O bate-papo foi mediado pelo vice-diretor do Centro de Estudos Avançados Multidisciplinares (Ceam) e coordenador do Núcleo de Estudos Afro-Brasileiros (Neab), Marcos Moreira. Ele norteou a conversa a partir de três eixos: trajetória até chegar ao cargo, desafios da gestão negra e propostas para atuação.
Ao compartilhar sua história de vida, a reitora da Universidade Federal do Sul da Bahia (UFSB), Joana Guimarães, externou a indignação que sente ao ser questionada sobre ser a primeira mulher negra eleita reitora de uma universidade federal no país.
“Eu fico triste quando me perguntam, porque deveriam existir muito mais gestores negros. Gostaria de olhar para o lado e ver pessoas como nós e isso ser considerado normal, não uma exceção”, afirmou Joana.
“Eu ajudei a criar do zero a UFSB e já era vice-reitora. Mesmo assim, quando fui eleita houve bastante questionamento sobre meu papel ser na cozinha e não na reitoria. Foram sete meses até eu ser nomeada”, compartilhou.

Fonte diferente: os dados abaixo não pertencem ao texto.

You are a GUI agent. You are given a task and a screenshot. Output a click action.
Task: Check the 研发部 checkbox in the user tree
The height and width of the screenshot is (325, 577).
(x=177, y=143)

Assim como a conterrânea, Georgina Gonçalves, reitora da Universidade Federal do Recôncavo da Bahia (UFRB), também enfrentou dificuldades para assumir o cargo. Em 2019, ela foi eleita, mas não empossada pelo governo anterior. A posse veio apenas em 2023. Em sua fala, ela pontuou que, apesar das dificuldades, é possível ver que o perfil da universidade mudou.
“Nos anos 1980, quando eu estava na universidade, os negros eram menos de 1%. Só de olhar podemos ver que o perfil é outro e que aos poucos estamos avançando”, discorreu. “Temos orgulho da UFRB ter mais de 80% dos estudantes autodeclarados negros. É uma quebra de barreiras muito grande, mesmo alguns ainda dizendo que uma instituição de pretos não pode dar certo”, disse a reitora.
Segundo ela, o surgimento das universidades brasileiras foi tardio e a inserção de negros, lenta. Mas políticas afirmativas como a Lei de Cotas para o Ensino Superior e o Programa de Apoio a Planos de Reestruturação e Expansão das Universidades Federais (Reuni) ajudaram a mudar esse cenário, permitindo cada vez mais o ingresso de negros, indígenas e pessoas de baixa renda no ambiente acadêmico.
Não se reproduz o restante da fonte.